I have an old Savage 219 in 25/20, that while nowhere near that bad, it shoots better than it should with a pitted bore.
 
"Nothing a bronze brush wont fix might need some iosso paste too."



I might start off with a square of 120 grit wet or dry paper wrapped around a Parker-Hale jag first.;)

Optical illusion...is it raised bumps or pits? The surface view outside the magnified view suggests pitting.
 
"Nothing a bronze brush wont fix might need some iosso paste too."



I might start off with a square of 120 grit wet or dry paper wrapped around a Parker-Hale jag first.;)

Optical illusion...is it raised bumps or pits? The surface view outside the magnified view suggests pitting.
Could be lead buildup in the bore
 
Could be lead buildup in the bore


But...the condition exists in the chamber right to the beginning. A live round can be inserted and withdrawn with no resistance.
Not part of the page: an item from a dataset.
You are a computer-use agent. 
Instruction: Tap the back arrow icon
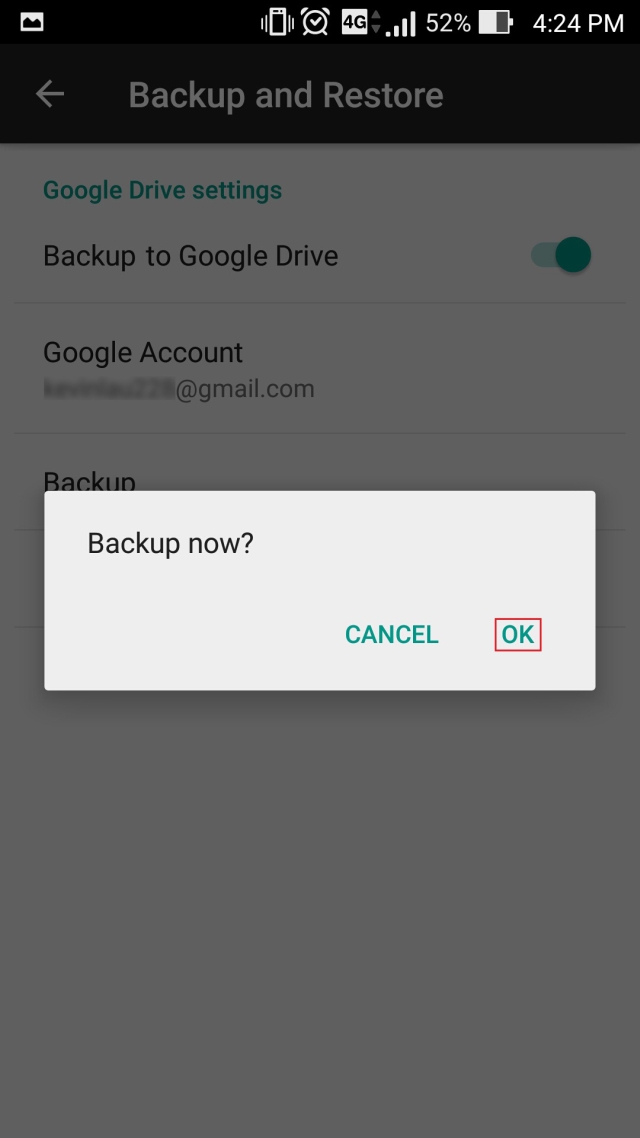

I will mention that I ran a Hoppes soaked new bronze brush about 30 each way strokes before using the Teslong. The brush felt like I was scrubbing rough concrete. It was worn undersize and trashed. Patches were black for the first three, then cleaner.

Non corrosive rimfire priming was not developed until the mid 1920's. My money is on pitting from corrosive ammo and never cleaned.



Pitting it is. I could easily feel it with a dental pick. The scratch was deliberate.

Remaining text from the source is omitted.